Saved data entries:
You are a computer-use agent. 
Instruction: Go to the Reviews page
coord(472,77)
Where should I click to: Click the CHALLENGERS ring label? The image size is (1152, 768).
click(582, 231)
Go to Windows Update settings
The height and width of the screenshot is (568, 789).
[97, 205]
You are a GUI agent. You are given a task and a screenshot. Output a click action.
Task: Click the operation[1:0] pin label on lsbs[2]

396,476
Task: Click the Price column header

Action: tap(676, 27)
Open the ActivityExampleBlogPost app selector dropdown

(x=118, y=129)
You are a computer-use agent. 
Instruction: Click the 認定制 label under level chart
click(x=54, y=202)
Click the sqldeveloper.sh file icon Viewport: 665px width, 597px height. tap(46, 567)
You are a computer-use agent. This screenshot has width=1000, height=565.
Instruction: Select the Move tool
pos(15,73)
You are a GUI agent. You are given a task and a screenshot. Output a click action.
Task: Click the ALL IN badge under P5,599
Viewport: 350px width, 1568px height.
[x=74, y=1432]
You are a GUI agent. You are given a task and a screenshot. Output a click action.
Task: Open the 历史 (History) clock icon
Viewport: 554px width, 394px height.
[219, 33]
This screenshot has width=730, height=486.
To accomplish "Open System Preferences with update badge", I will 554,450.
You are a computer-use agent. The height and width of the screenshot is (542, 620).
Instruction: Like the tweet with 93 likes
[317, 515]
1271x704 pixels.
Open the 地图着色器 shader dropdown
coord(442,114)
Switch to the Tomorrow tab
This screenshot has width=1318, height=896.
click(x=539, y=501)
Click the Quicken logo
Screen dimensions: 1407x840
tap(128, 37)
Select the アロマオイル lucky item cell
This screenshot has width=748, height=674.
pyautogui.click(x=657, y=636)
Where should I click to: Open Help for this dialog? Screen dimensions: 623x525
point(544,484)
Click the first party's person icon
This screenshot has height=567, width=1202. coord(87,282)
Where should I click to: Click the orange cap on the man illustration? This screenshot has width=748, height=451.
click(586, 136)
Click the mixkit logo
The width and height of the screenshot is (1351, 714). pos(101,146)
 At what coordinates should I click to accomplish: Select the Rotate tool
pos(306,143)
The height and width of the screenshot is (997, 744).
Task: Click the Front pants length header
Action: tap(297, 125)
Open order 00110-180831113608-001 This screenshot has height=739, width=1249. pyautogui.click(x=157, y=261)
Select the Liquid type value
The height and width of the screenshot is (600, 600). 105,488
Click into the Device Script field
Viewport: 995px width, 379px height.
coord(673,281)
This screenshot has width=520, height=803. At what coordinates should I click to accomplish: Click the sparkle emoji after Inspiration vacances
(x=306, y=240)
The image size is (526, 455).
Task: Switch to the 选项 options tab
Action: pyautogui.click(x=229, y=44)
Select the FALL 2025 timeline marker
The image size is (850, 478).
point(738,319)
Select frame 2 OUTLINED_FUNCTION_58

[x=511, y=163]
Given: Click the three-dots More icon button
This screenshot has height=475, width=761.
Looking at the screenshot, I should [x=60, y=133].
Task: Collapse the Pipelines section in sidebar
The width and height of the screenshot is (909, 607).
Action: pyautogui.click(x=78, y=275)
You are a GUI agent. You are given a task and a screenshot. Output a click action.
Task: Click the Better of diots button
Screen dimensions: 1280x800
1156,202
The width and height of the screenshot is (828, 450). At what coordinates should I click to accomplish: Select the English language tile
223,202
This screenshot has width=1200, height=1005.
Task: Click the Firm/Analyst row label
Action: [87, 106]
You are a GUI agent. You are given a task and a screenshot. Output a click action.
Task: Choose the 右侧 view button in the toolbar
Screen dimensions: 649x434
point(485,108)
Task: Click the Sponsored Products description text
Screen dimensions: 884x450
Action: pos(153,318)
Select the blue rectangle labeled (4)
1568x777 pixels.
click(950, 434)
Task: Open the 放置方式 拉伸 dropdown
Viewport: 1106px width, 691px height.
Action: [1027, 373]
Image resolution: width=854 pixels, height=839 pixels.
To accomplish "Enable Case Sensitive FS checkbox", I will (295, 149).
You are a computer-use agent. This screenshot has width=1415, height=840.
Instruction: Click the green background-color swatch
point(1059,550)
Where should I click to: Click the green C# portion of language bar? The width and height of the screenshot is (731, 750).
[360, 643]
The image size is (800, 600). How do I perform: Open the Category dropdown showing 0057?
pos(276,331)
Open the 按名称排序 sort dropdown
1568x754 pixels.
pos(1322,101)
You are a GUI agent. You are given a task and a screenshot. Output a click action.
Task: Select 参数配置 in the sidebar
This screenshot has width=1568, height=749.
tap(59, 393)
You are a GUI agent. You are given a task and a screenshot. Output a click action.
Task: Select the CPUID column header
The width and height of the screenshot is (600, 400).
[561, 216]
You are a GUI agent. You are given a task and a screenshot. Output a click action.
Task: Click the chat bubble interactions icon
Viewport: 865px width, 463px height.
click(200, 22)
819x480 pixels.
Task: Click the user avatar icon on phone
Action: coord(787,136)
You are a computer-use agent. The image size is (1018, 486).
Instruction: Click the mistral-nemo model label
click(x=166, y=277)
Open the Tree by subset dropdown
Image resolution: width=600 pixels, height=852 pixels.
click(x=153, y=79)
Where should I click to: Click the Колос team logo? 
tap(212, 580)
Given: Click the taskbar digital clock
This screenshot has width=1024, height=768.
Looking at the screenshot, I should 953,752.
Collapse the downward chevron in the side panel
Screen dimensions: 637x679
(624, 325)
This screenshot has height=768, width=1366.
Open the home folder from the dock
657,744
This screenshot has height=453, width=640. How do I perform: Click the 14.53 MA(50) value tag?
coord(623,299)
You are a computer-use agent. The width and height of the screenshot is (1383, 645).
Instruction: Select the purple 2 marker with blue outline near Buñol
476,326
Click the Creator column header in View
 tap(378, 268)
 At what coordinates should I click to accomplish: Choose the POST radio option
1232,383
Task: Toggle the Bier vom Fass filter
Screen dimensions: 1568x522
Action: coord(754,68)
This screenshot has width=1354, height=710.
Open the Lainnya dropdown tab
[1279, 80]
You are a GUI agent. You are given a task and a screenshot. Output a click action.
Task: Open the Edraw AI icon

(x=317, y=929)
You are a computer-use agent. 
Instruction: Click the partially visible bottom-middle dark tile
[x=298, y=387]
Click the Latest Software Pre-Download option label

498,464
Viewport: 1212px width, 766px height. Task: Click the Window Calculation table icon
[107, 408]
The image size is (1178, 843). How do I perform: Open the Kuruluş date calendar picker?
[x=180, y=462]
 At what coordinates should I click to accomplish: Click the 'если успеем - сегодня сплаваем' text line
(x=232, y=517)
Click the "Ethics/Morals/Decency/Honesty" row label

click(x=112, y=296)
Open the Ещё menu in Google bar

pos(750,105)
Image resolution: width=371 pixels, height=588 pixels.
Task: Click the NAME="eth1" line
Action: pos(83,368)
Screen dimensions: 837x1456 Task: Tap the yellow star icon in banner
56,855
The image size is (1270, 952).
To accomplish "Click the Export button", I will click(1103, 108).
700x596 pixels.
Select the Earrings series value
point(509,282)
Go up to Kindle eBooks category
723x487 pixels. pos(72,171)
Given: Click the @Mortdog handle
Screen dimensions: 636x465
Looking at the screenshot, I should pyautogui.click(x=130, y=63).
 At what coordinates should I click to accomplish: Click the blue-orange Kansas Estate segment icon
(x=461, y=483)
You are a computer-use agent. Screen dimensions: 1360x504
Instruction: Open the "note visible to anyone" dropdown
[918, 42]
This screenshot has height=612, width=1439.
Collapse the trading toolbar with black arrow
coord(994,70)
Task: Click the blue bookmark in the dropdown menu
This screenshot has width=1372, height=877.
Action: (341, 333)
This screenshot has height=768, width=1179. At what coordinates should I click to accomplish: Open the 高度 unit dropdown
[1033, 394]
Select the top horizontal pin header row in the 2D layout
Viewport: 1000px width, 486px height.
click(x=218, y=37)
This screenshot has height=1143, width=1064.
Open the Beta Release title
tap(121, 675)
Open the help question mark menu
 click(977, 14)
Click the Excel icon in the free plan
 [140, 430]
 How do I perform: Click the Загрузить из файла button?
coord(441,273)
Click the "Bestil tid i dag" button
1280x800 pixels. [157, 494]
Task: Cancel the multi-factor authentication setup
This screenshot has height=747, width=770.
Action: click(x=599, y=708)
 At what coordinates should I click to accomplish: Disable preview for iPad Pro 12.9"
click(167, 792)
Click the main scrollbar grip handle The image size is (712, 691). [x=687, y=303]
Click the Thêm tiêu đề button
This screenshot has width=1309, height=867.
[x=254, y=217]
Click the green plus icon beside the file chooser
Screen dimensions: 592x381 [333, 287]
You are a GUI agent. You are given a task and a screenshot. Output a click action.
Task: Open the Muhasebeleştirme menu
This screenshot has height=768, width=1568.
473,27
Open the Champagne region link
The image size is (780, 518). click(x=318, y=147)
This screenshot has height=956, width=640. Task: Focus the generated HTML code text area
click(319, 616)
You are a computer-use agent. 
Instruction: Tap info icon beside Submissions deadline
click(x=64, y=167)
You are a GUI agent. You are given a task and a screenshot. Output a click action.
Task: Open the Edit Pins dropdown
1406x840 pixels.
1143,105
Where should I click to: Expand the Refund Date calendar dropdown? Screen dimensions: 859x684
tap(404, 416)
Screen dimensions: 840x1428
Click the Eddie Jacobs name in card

Activity — All lines with the word "badge" must be located in the data and copied.

Result for this task —
Task: Click the ALL IN badge under P5,599
To accomplish "Open System Preferences with update badge", I will 554,450.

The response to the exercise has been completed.